Mr. Lozano, who is from Spain, drew a connection between Flaco's finding a way to survive in New York and his own experience as an immigrant in New York.
“Flaco means New York,” he said.
Leah Friedman, 33, a public school teacher who lives in Manhattan's Inwood neighborhood, said she has made a new circle of friends through Flaco's work. She said she would sit for hours at a time under the elm tree where Flaco often perched, taking pictures of him, drawing pictures of him, or chatting with people who stopped to simply say “I love you.” she said.
“He was so magical, it was like living in a fairytale version of New York,” she said.
Friedman knew there was every chance Flaco would crash into a building, collide with a vehicle, or ingest a lethal dose of rat poison. She was torn between her desire for him to be free and her desire for him to be somewhere safer, perhaps in the countryside upstate.
“I was so worried about him,” she said.
Ruben Gillon, 73, a registered nurse who lives on 112th Street, said he cried when he heard the news Saturday morning.
“He’s the epitome of just enjoying being outside and getting some sunshine,” he said. “It’s an experience that opens your mind to what it means to be free.”
Furthermore, he added: “We all have an idea of how we should live our lives. That's what we do, and that's what he did.”
Marianne DeMarco, who lives in a building on West End Avenue adjacent to the building Flaco attacked, said she first saw the owl in Central Park, surrounded by about 50 onlookers. Little did she know that he would eventually make her building one of his regular hangouts.
DeMarco, 50, said through tears Saturday as she walked her pit bull around the block. She said she met many of her neighbors in the building because of her Flaco's presence.
“It's a bit like the end of a dream we all wanted to hold on to,” she paused.
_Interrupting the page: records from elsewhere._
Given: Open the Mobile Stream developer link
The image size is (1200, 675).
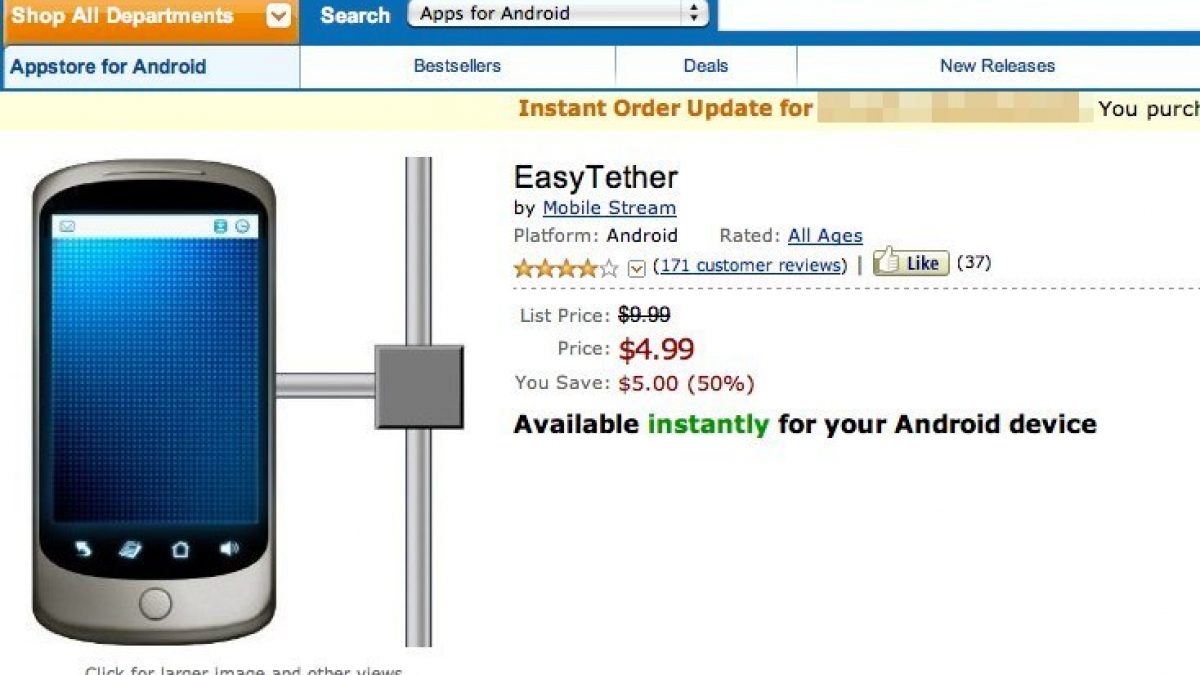Looking at the screenshot, I should point(609,208).
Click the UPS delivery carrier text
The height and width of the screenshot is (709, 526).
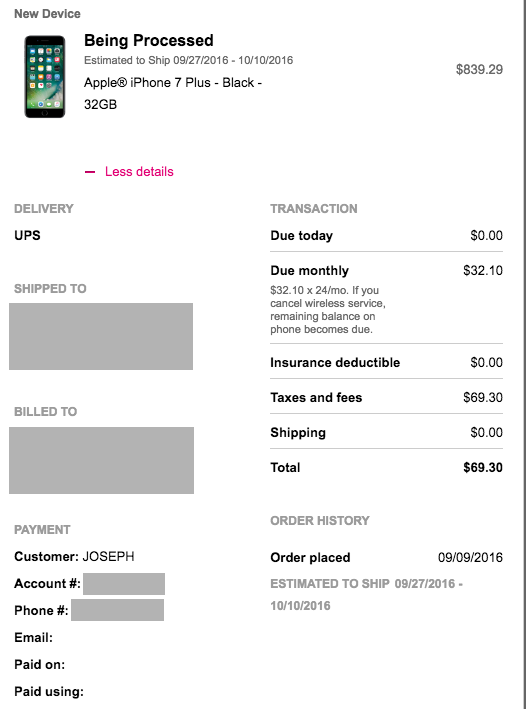coord(27,236)
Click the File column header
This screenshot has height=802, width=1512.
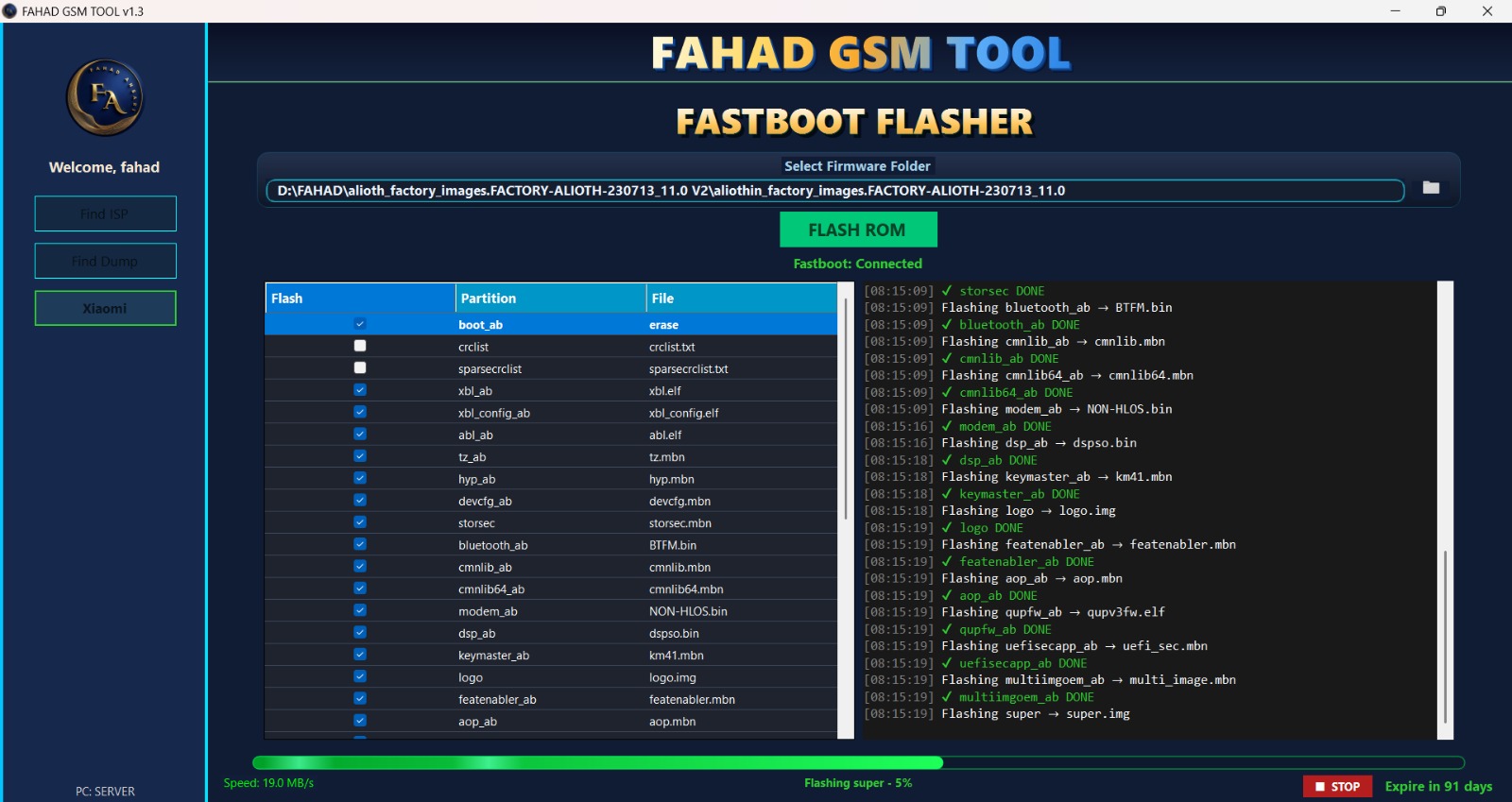741,299
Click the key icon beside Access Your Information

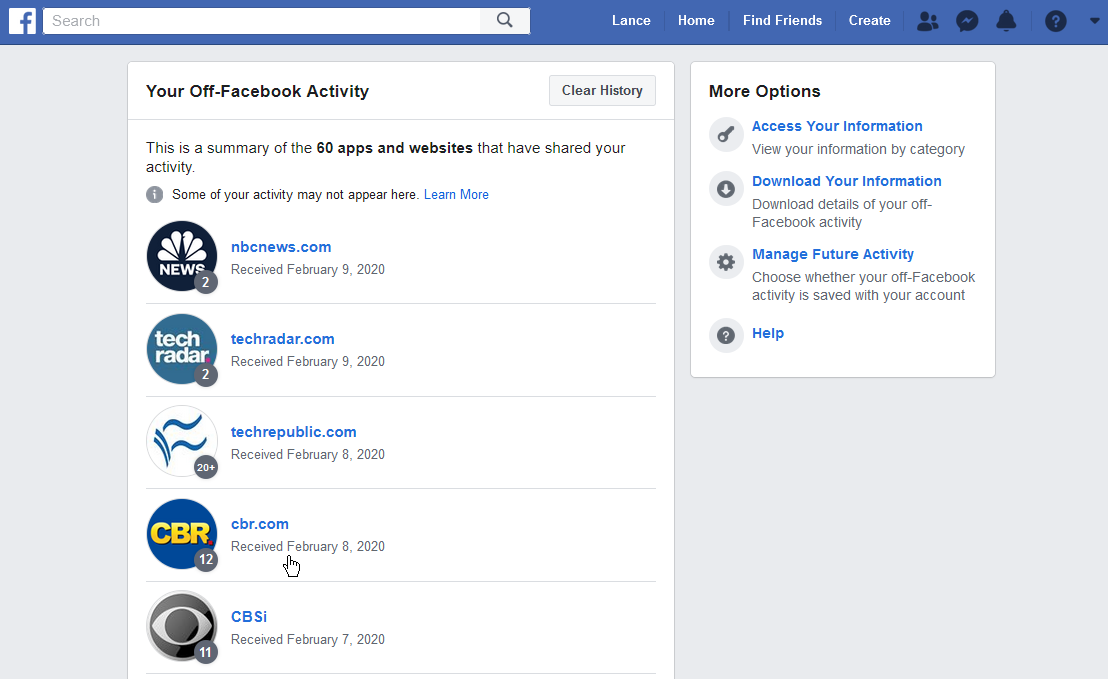pos(726,135)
Director Nikac particularly praised Flaco's presence in dealing with the building's rodent problem. “Since he came here, there haven't been any rats,” he said.
He said he doesn't know exactly how Flaco died, but that a review of security footage from Friday evening showed a brief moment of Flaco falling quickly and violently shaking the camera.
“He was so beautiful,” Nikak recalled.
Flaco's stay in New York was limited to Manhattan, but his fans were everywhere.
Megan Herzhig, 53, of Prospect Heights, Brooklyn, was running with her dog in Prospect Park on Saturday. She said she had followed Flaco's exploits and that she had mixed feelings about her actions in freeing him.
“On the one hand, I'm glad he's being released because he was in such a tight confinement,” she said. “But releasing him in a situation where he can't survive necessarily makes me really unhappy.”
Scott Weidenthal, author of Peterson's Owl Reference Guide, expressed similar regrets about Flaco's position in an interview last month, saying, “It's only a matter of time before something bad happens.'' He echoed the opinion of other bird experts. ”
Weidensaul said in an email Saturday that he was not happy to hear of Flaco's death.
“Sometimes I hate being right,” he said.
Anusha Baya, Nate Schweber, Olivia Bensimon and Gaya gupta Contributed to the report.